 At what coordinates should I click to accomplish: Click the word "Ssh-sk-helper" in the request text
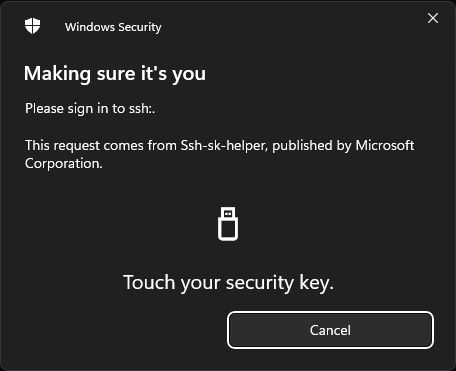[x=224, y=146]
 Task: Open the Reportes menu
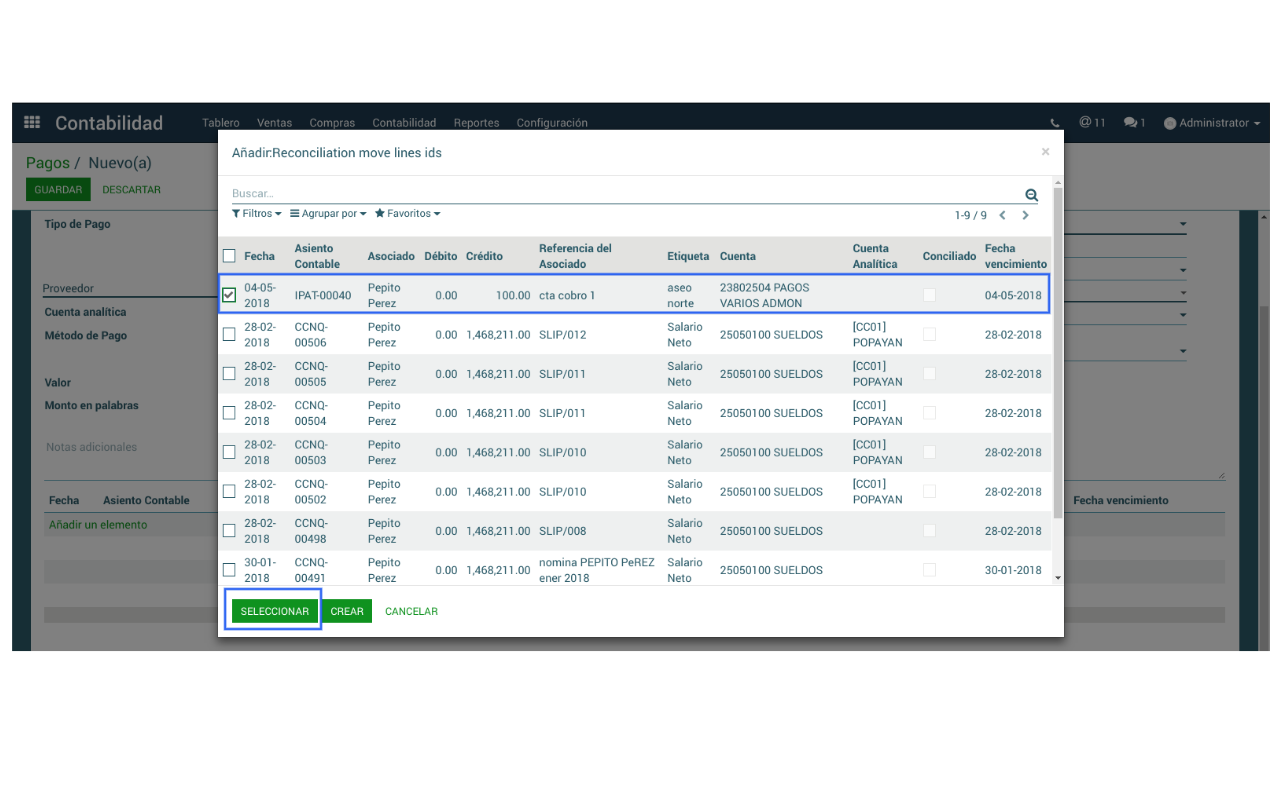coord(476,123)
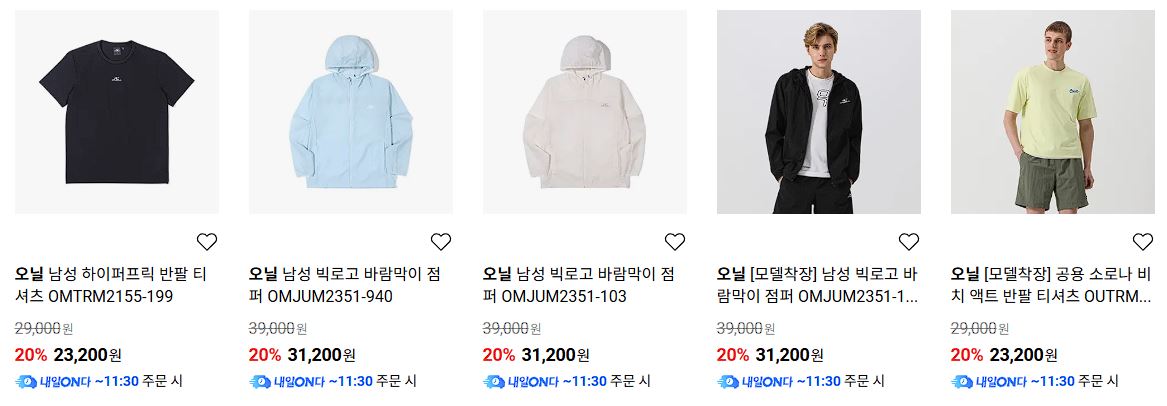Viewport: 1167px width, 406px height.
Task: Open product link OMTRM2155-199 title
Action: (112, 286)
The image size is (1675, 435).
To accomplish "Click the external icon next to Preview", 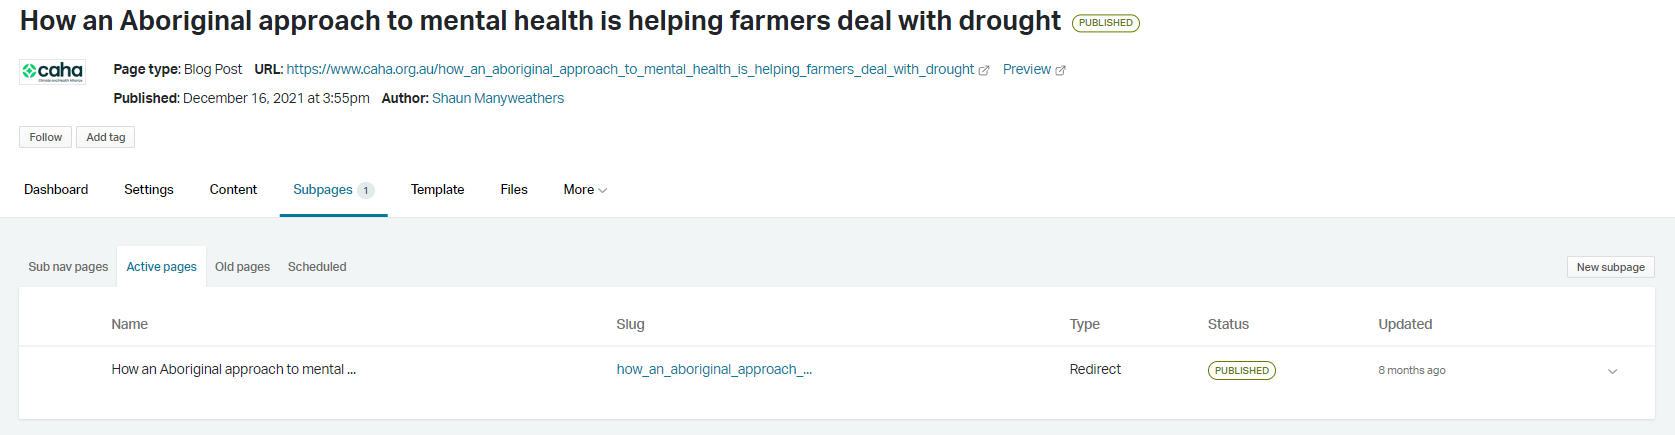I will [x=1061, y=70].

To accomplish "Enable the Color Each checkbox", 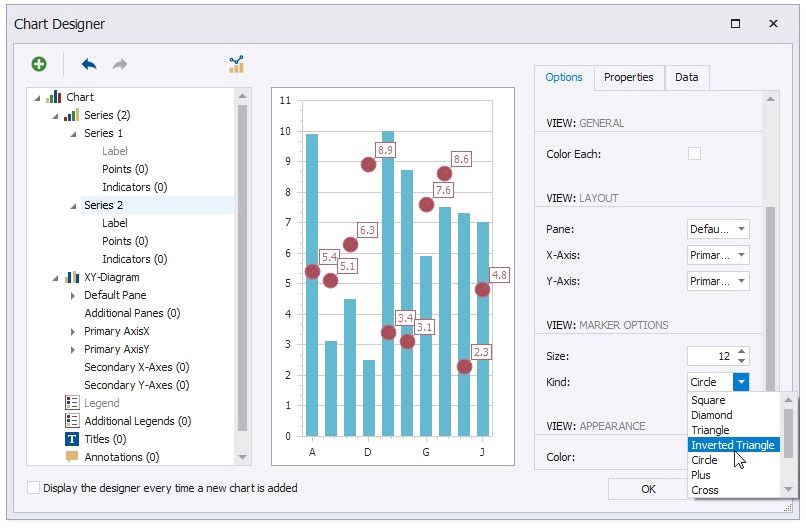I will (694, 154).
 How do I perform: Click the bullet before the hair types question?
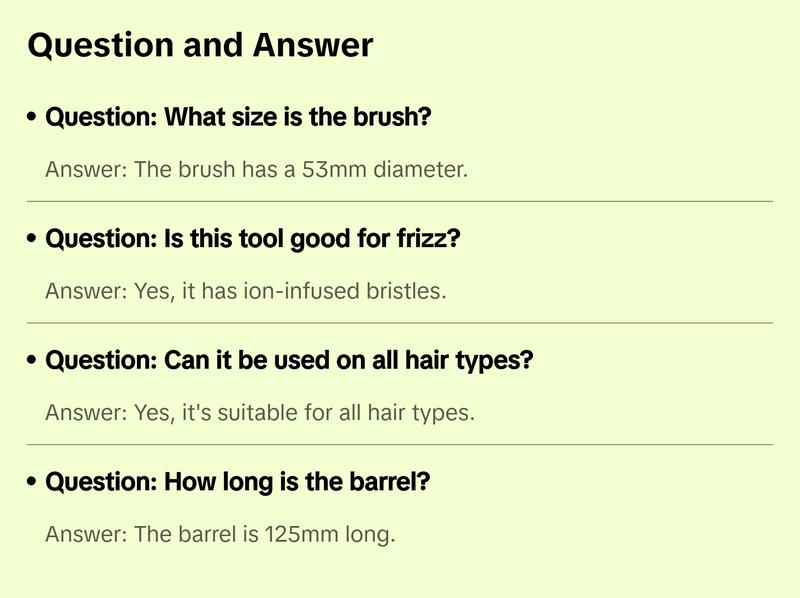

++++++++++

> **WHAT IS NEEDED**:
Restate, line by line and word for word, everything from the top of the material through the line that contains "The image size is (1675, 435).". Leave pictures out.

> **ANSWER TO THIS TASK**:
 At what coordinates should I click to accomplish: Click the word "Ssh-sk-helper" in the request text
[x=224, y=146]
 Task: Open the Reportes menu
coord(476,123)
Viewport: 1167px width, 406px height.
Task: Open product link OMTRM2155-199 title
Action: (112, 286)
The image size is (1675, 435).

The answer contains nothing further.